Per quanto poi riguarda il tema dei possibili abusi, basta fare un semplice calcolo per evidenziare quanto possa essere pericolosa una norma del genere.
Una persona con disabilità residente in Emilia Romagna paga un PC con IVA ridotta al 4% 1.080 euro anziché 1.220 (l’IVA sui PC è al 22%). Detraendone poi il 19% in sede di dichiarazione dei redditi, come prevede la normativa, il costo si abbassa a 843. Se riceve anche il contributo della Legge Regionale (del 50%, previsto dalla Legge Regionale dell’Emilia Romagna 29/97, con la Legge 104 grave e limite ISEE), arriviamo ad un costo finale di 421,50 euro, ovvero del 66% in meno. Sacrosanto diritto per una persona con disabilità, che così riesce magari a comunicare e lavorare, ma anche troppo ghiotta occasione per malintenzionati, qualora non ci fossero limitazioni qualitative e quantitative sugli acquisti, sia nelle agevolazioni fiscali che nei contributi.

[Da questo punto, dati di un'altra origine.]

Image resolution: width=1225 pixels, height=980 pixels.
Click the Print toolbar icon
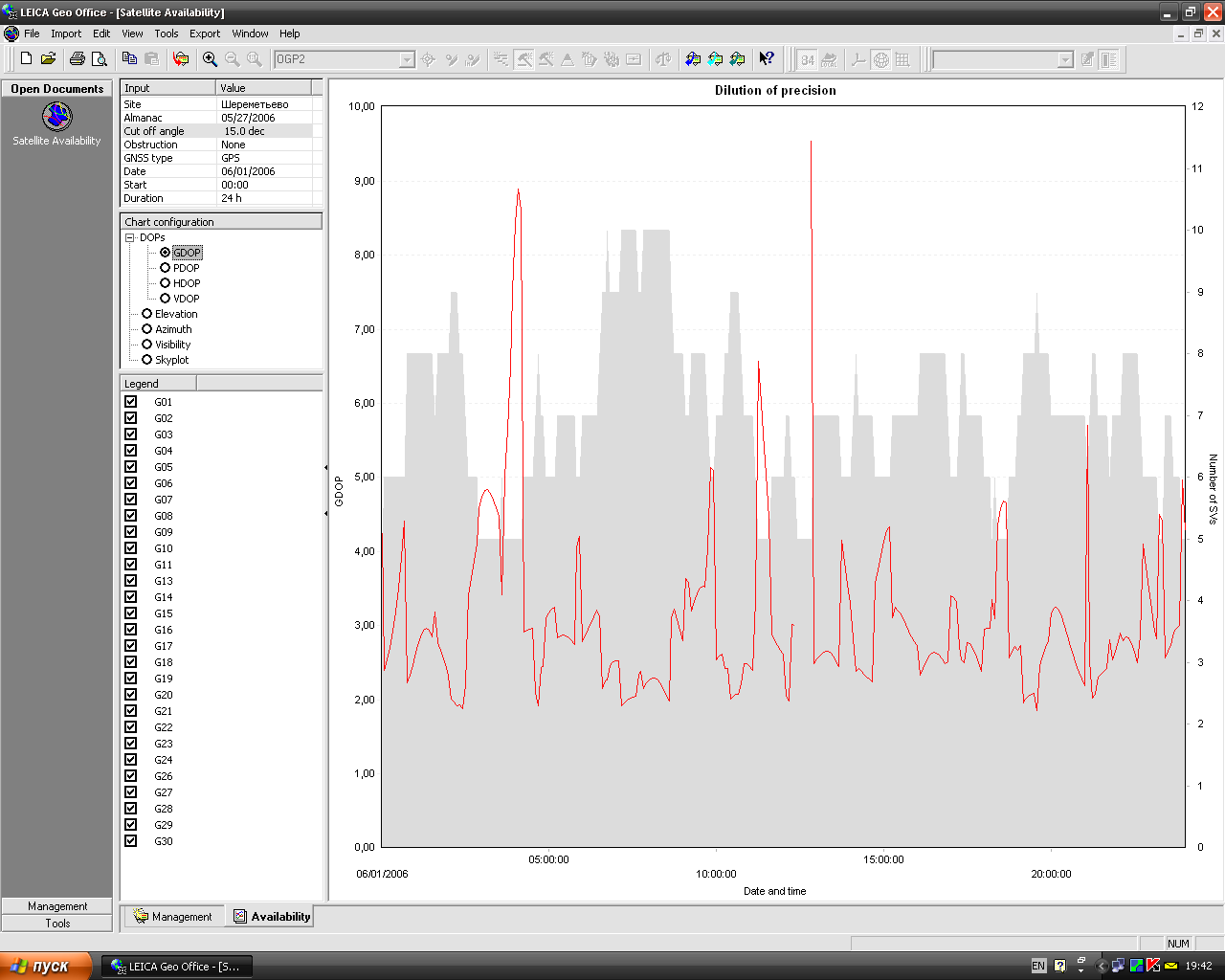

Un ripensamento in materia sarebbe dimostrazione di correttezza ed equità, sia sollecitato dall’associazionismo della disabilità che da ulteriori pezzi dell’Amministrazione statale e locale. Questo anche in una stagione in cui la politica, non sempre con competenza, fa a gara per ingraziarsi i favori del mondo della disabilità, essendo le persone con disabilità l’unico target da servizi sociali “buono” per definizione, a fronte dei tanti altri (migranti, rom, detenuti, minori devianti, malati mentali, tossicodipendenti, senza dimora…) inquadrati più come problema di sicurezza e/o decoro (se non di criminalità), che di giustizia e solidarietà.